To evaluate the performance of the various regression models, I utilized multiple evaluation metrics and performed both internal and external validation of the models. For internal validation, I split the original dataset into a training and validation set to fine-tune the hyperparameters of each model. I used a 70%/30% split for the training and validation sets. For the training set, I fit each regression model (linear regression, lasso regression, ridge regression, elastic net regression, random forest regression, gradient boosting regression) and tuned the hyperparameters, such as the alpha and lambda values for regularization, number of trees and depth for ensemble methods, etc. using grid search cross-validation on the training set only.
This gave me optimized hyperparameters for each model that were specifically tailored to the training dataset. I then used these optimized models to make predictions on the held-out validation set to get an internal estimate of model performance during the model selection process. For model evaluation on the validation set, I calculated several different metrics including:
Mean Absolute Error (MAE) – to measure the average magnitude of errors in a set of predictions, without considering their direction. This metric identifies the average error independent of direction, penalizing all the individual differences equally.
Mean Squared Error (MSE) – the average squared difference between the estimated values and the actual value. MSE is a risk function, corresponding to the expected value of the squared error loss. It measures the average of the squares of the errors – the average squared difference between the estimated values and actual value. MSE penalizes larger errors, comparing them to smaller errors. This metric is highly sensitive to outliers.
Root Mean Squared Error (RMSE) – corresponds to the standard deviation of the residuals (prediction errors). RMSE serves to aggregate the magnitudes of the errors in predictions for various cases in a dataset. It indicates the sample standard deviation of the differences between predicted values and observed values. RMSE penalizes larger errors more, so it indicates the error across different cases.

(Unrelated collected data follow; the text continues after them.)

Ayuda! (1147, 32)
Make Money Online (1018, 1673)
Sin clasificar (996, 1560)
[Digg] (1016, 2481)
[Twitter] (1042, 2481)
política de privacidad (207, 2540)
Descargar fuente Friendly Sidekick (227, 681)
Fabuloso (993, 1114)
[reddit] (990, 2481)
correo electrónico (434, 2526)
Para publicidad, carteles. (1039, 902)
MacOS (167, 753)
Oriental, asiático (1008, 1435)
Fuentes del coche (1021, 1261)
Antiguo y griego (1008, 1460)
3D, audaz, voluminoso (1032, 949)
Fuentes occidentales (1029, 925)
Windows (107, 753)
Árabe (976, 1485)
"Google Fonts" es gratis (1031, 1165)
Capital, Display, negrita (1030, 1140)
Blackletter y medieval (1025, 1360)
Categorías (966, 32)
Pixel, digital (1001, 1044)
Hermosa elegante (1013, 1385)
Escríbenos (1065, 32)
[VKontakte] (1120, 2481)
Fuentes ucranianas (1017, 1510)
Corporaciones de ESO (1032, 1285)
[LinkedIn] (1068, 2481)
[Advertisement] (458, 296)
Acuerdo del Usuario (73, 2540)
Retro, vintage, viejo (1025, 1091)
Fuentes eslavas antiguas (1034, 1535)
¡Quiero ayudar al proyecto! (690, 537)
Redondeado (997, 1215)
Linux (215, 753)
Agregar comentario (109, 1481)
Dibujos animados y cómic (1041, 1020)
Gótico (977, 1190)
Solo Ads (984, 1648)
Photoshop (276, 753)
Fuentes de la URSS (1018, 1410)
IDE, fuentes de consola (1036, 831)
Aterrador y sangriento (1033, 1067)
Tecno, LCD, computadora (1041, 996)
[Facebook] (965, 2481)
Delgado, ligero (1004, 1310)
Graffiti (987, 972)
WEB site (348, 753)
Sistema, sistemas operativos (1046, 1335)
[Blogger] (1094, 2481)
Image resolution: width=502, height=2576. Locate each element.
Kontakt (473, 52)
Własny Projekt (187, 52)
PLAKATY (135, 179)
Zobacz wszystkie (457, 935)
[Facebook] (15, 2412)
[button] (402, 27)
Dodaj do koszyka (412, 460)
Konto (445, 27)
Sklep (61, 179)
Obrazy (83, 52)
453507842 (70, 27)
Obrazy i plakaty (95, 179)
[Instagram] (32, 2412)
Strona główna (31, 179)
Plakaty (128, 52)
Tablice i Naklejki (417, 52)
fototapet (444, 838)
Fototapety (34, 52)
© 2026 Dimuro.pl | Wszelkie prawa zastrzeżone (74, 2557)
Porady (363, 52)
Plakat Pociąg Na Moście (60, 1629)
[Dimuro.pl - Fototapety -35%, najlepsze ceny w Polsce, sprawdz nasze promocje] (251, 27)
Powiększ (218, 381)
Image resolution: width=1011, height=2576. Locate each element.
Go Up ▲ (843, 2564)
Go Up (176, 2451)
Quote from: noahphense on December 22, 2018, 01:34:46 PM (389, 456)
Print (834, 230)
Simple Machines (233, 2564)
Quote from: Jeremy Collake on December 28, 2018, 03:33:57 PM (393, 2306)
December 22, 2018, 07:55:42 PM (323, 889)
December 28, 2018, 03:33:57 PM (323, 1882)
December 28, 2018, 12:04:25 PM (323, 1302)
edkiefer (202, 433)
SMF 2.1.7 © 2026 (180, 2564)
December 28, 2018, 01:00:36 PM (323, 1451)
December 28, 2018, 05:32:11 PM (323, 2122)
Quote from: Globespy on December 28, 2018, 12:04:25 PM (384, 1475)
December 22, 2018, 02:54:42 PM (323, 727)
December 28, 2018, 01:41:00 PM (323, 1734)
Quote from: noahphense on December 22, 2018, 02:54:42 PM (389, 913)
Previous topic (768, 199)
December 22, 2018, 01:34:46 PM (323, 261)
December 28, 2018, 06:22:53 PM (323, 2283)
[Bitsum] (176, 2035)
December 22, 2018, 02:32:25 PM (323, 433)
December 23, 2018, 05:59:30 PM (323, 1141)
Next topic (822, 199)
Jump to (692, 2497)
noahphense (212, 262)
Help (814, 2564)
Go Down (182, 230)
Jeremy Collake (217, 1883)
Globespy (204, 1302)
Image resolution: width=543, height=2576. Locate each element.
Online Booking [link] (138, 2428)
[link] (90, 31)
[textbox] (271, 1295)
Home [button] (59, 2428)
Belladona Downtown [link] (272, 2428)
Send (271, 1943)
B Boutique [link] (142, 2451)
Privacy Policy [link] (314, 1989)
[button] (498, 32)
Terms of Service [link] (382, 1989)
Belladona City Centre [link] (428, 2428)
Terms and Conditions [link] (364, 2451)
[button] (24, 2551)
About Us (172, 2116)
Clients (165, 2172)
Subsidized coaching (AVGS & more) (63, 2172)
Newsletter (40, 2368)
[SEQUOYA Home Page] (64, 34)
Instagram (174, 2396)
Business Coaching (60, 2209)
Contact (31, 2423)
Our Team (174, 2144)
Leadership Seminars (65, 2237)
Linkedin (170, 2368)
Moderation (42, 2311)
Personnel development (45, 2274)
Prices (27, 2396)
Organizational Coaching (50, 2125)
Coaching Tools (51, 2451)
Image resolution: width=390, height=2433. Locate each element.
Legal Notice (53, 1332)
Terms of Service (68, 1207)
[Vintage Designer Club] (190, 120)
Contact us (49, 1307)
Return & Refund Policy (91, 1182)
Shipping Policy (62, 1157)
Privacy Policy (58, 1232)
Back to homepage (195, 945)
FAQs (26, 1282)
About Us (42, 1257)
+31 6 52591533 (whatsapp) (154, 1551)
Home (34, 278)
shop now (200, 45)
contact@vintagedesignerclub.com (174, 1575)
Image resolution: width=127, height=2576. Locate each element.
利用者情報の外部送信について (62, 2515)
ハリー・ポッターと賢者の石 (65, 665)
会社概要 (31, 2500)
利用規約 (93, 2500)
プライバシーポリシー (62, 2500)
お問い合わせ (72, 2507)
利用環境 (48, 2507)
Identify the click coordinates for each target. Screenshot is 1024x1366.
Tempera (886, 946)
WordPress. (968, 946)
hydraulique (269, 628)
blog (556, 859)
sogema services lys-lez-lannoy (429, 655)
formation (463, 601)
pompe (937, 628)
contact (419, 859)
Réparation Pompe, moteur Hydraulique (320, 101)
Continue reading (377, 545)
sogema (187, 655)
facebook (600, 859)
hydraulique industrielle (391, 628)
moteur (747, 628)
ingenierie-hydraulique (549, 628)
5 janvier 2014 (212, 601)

R-squared (R2) – measures the closeness of the data points to the fitted regression line. It is a statistical measure that represents the proportion of the variance for a dependent variable that is explained by an independent variable or variables in a regression model. R2 ranges from 0 to 1, with higher values indicating less unexplained variance. R2 of 1 means the regression line perfectly fits the data.
By calculating multiple performance metrics on the validation set for each regression model, I was able to judge which model was performing the best overall on new, previously unseen data during the internal model selection process. The model with the lowest MAE, MSE, and RMSE and highest R2 was generally considered the best model internally.
In addition to internal validation, I also performed external validation by randomly removing 20% of the original dataset as an external test set, making sure no data from this set was used in any part of the model building process – neither for training nor validation. I then fit the final optimized models on the full training set and predicted on the external test set, again calculating evaluation metrics. This step allowed me to get an unbiased estimate of how each model would generalize to completely new data, simulating real-world application of the models.
Some key points about the external validation process:
The test set remained untouched during any part of model fitting, tuning, or validation
The final selected models from the internal validation step were refitted on the full training data
Performance was then evaluated on the external test set
This estimate of out-of-sample performance was a better indicator of true real-world generalization ability
By conducting both internal validation by splitting into training and validation sets, as well as external validation using a test set entirely separated from model building, I was able to more rigorously and objectively evaluate and compare the performance of different regression techniques. This process helped me identify not just the model that performed best on the data it was trained on, but more importantly, the model that was able to generalize best to new unseen examples, giving the most reliable predictive performance in real applications. The model with the best and most consistent performance across internal validation metrics, and external test set evaluation was selected as the optimal regression algorithm for the given problem and dataset.
This systematic process of evaluating regression techniques using multiple performance metrics on internal validation sets as well as truly external test data, allowed for fair model selection based on reliable estimates of true out-of-sample predictive ability. It helped guard against issues like overfitting to the test/validation data, and pick the technique that was robustly generalizable rather than just achieving high scores due to memorization on a specific data split. This multi-stage validation methodology produced the most confident assessment of how each regression model would perform in practice on new real examples.